You can then deploy the AMI using EC2.

Given this starting point, you can expand the Ansible playbook to install Exhibitor. The details of this are left out of this article, consult the Github repo for the full source code.

Configuring Zookeeper with Exhibitor

Pre-check list:

  • Your Zookeeper/Exhibitor instances have an IAM Role with full S3 access.
  • Your Zookeeper/Exhibitor instances have public IP addresses.
  • Your security group allows access to port 8080.

Now you can navigate to port 8080 of one of your instances with your browser. You will be presented with the Exhibitor Control Panel listing your instances and their status.

Exhibitor Control Panel

If you’ve gotten this far, it’s time to configure your instances. Navigate to the Config tab.

Exhibitor Config Tab

Enter edit mode to make changes to your configuration. All changes will be saved to S3 and shared between running Zookeeper instances.

Exhibitor Editing

The changes you want to make are to the list of servers in the cluster. The format is S:NodeId:IpAddress, where S signifies a server node, NodeId specifies a unique identifier for the node, and IpAddress is the ip of the node. For the IpAddress field, enter the private IP for your nodes.
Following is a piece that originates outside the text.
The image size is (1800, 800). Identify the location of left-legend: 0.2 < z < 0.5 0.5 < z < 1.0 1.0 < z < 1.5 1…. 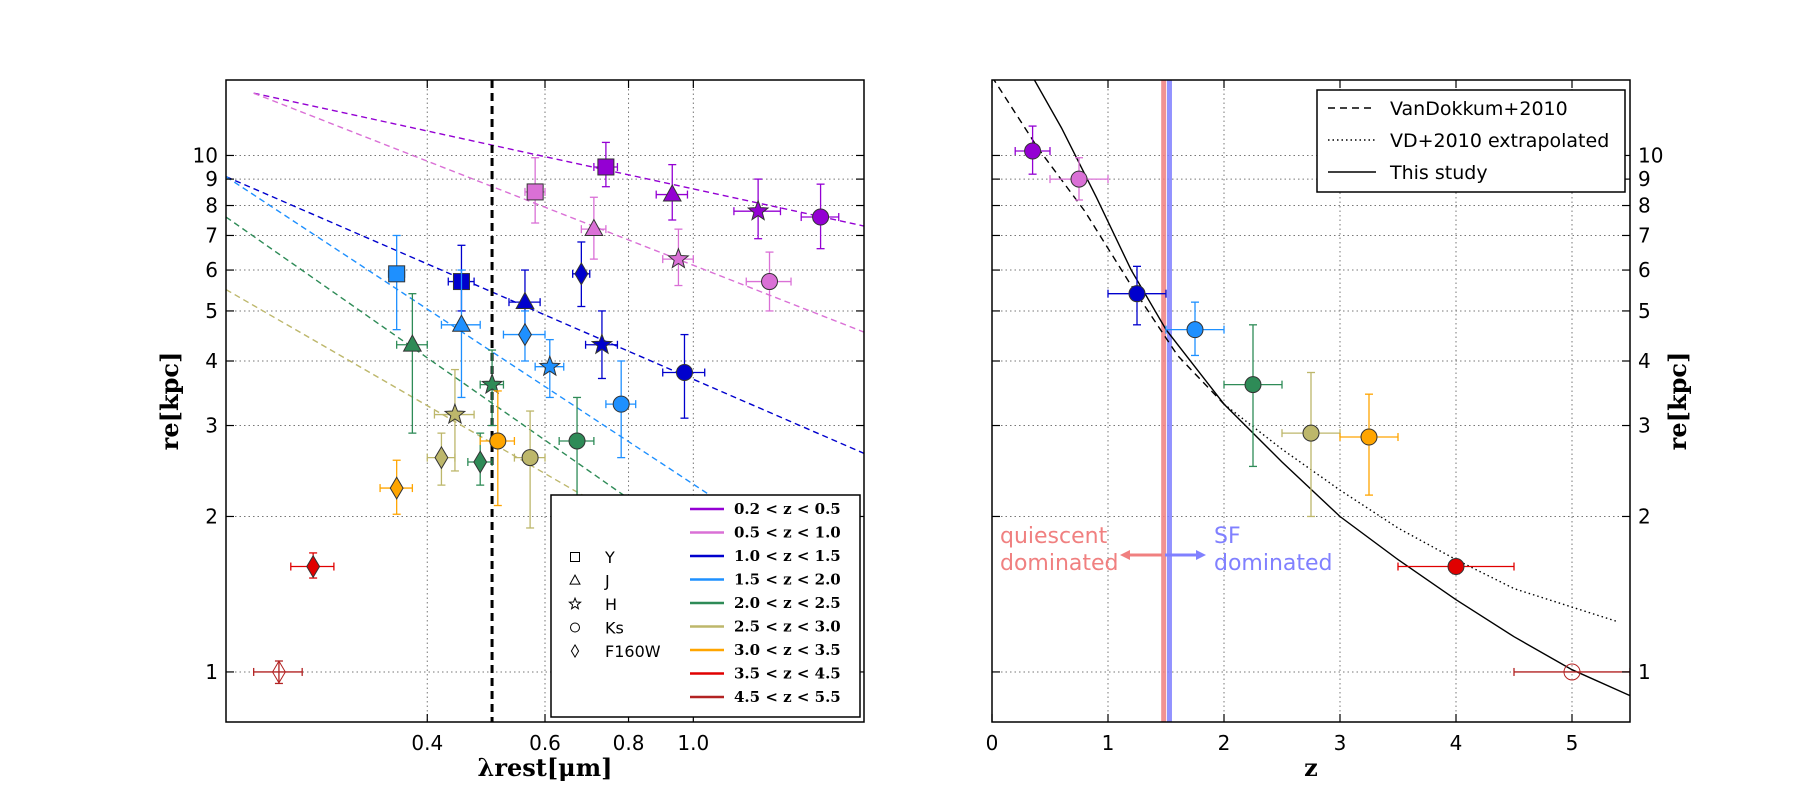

You only need to enter these values from one node and all nodes will see the changes (after restarting).

Here’s an example for configuring three nodes with ids 1, 2, and 3 that have Private DNS entries like the following:

ip-192-32-7-100.us-west-2.compute.internal
ip-192-32-7-101.us-west-2.compute.internal
ip-192-32-7-102.us-west-2.compute.internal
S:1:ip-192-32-7-100,S:2:ip-192-32-7-101,S:3:ip-192-32-7-102

When saving this configuration, the Zookeeper instances will restart and use the new configuration copied from S3.

You can verify the status of your cluster using the Exhibitor Control Panel UI.

Exhibitor Control Panel

At this point you have a running Zookeeper cluster and Exhibitor will ensure the Zookeeper process is running.